Run this notebook: Open in Colab Open in Kaggle

Plot Incremental Pca¶

=============== Incremental PCA¶

Incremental principal component analysis (IPCA) is typically used as a replacement for principal component analysis (PCA) when the dataset to be decomposed is too large to fit in memory. IPCA builds a low-rank approximation for the input data using an amount of memory which is independent of the number of input data samples. It is still dependent on the input data features, but changing the batch size allows for control of memory usage.

This example serves as a visual check that IPCA is able to find a similar projection of the data to PCA (to a sign flip), while only processing a few samples at a time. This can be considered a “toy example”, as IPCA is intended for large datasets which do not fit in main memory, requiring incremental approaches.

Imports for Incremental PCA on Large Datasets¶

Memory-efficient PCA via mini-batches: IncrementalPCA computes the same principal components as standard PCA but processes data in chunks (batch_size=10 samples at a time), keeping memory usage independent of the total number of samples. This is essential for datasets that exceed available RAM – instead of loading all data and computing the full SVD, IncrementalPCA maintains a running estimate of the covariance structure using sequential partial SVD updates. The fit_transform method internally iterates over mini-batches, or you can call partial_fit repeatedly on streaming data.

Equivalence to standard PCA: The projections from IncrementalPCA and PCA should be nearly identical (up to a sign flip on individual components, which is inherent to SVD). The mean absolute unsigned error between the two projections quantifies how close the incremental approximation is to the exact solution. On the small iris dataset this error is negligible, but on larger datasets with smaller batch sizes relative to the feature count, the approximation may be slightly less precise. The key tradeoff is memory (controlled by batch_size) versus accuracy of the decomposition.

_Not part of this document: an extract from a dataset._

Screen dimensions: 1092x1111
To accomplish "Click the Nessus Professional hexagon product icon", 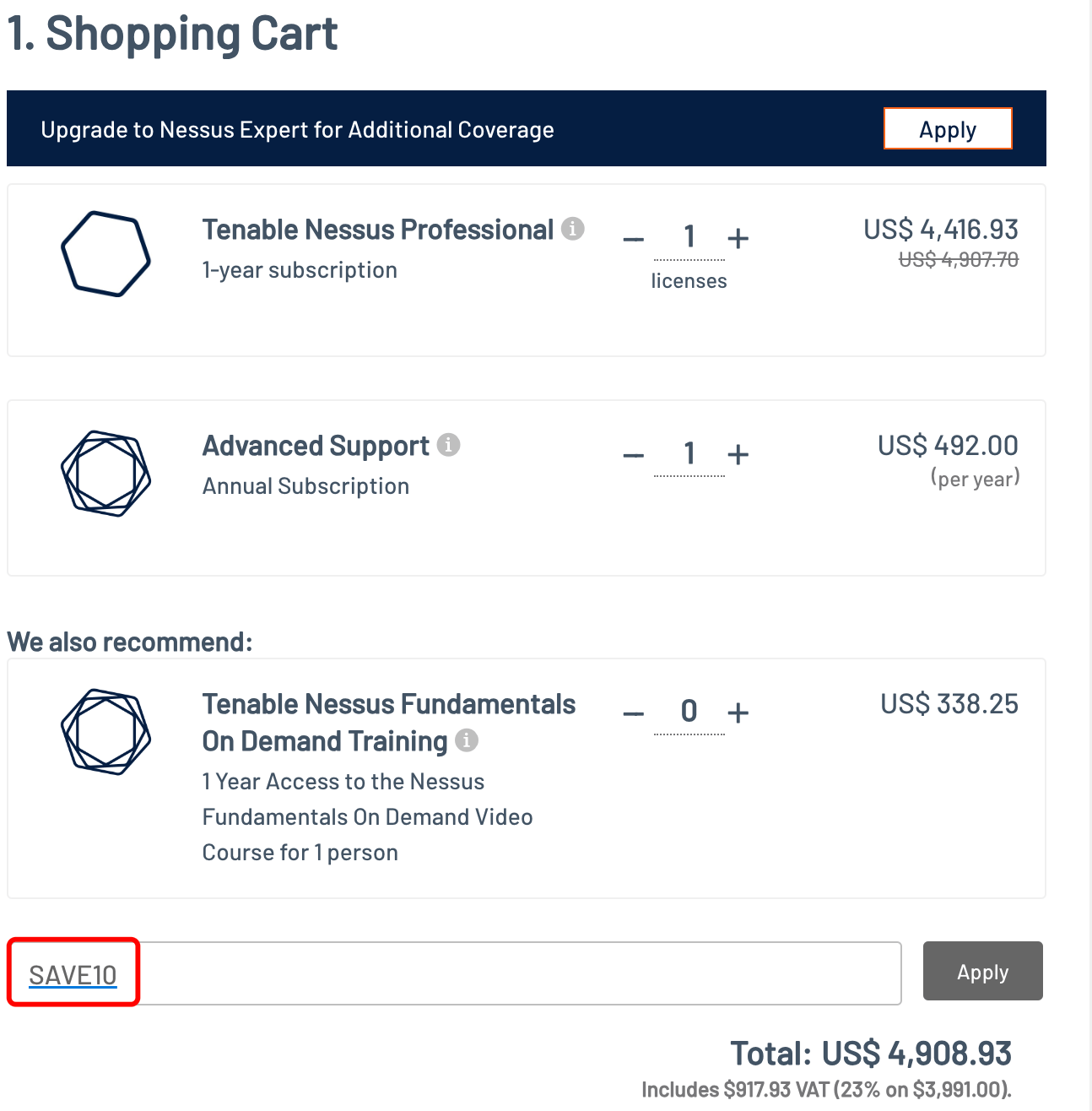I will coord(105,253).
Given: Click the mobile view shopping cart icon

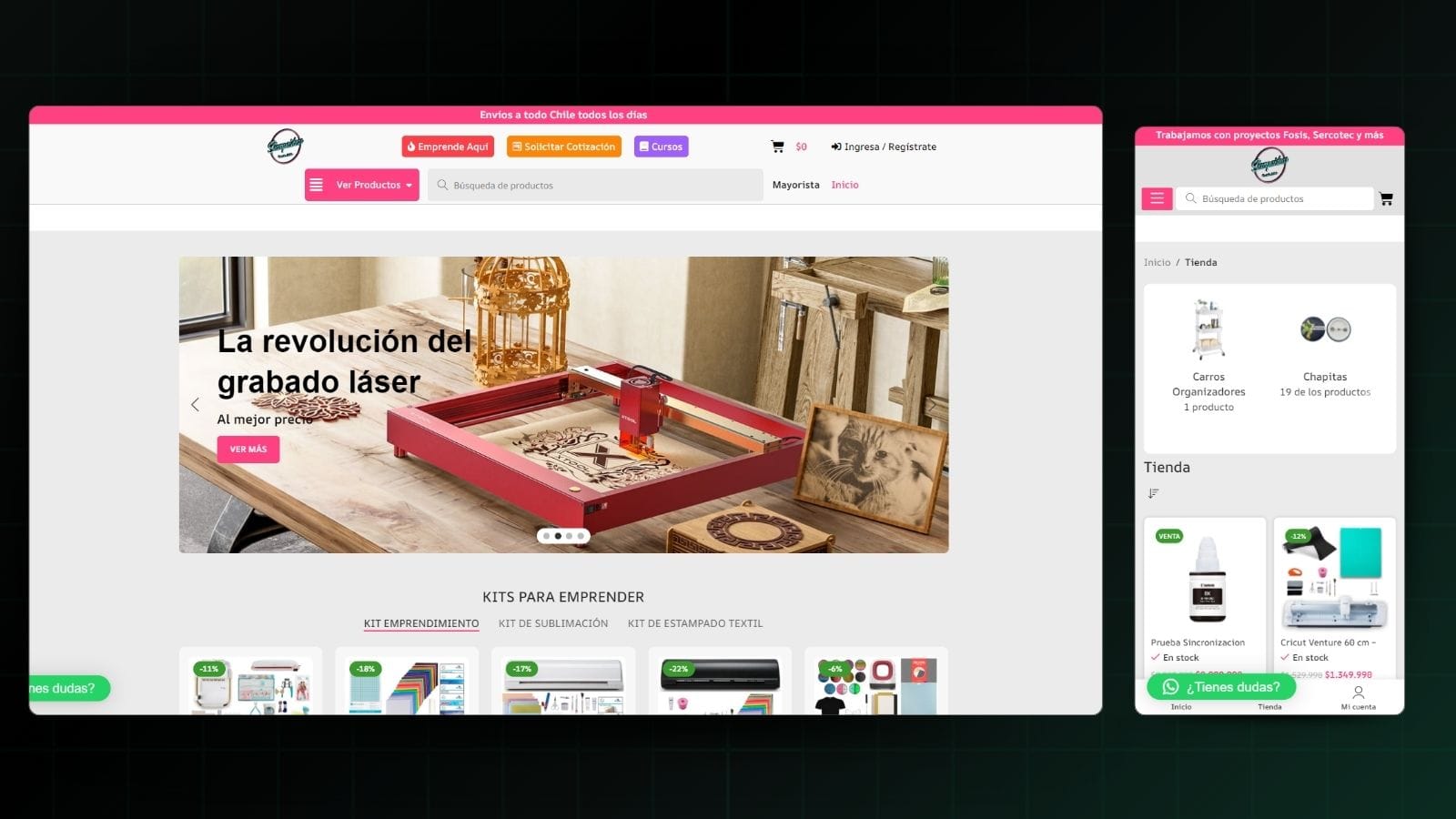Looking at the screenshot, I should click(1386, 198).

# Authors: The scikit-learn developers
# SPDX-License-Identifier: BSD-3-Clause

import matplotlib.pyplot as plt
import numpy as np

from sklearn.datasets import load_iris
from sklearn.decomposition import PCA, IncrementalPCA

iris = load_iris()
X = iris.data
y = iris.target

n_components = 2
ipca = IncrementalPCA(n_components=n_components, batch_size=10)
X_ipca = ipca.fit_transform(X)

pca = PCA(n_components=n_components)
X_pca = pca.fit_transform(X)

colors = ["navy", "turquoise", "darkorange"]

for X_transformed, title in [(X_ipca, "Incremental PCA"), (X_pca, "PCA")]:
    plt.figure(figsize=(8, 8))
    for color, i, target_name in zip(colors, [0, 1, 2], iris.target_names):
        plt.scatter(
            X_transformed[y == i, 0],
            X_transformed[y == i, 1],
            color=color,
            lw=2,
            label=target_name,
        )

    if "Incremental" in title:
        err = np.abs(np.abs(X_pca) - np.abs(X_ipca)).mean()
        plt.title(title + " of iris dataset\nMean absolute unsigned error %.6f" % err)
    else:
        plt.title(title + " of iris dataset")
    plt.legend(loc="best", shadow=False, scatterpoints=1)
    plt.axis([-4, 4, -1.5, 1.5])

plt.show()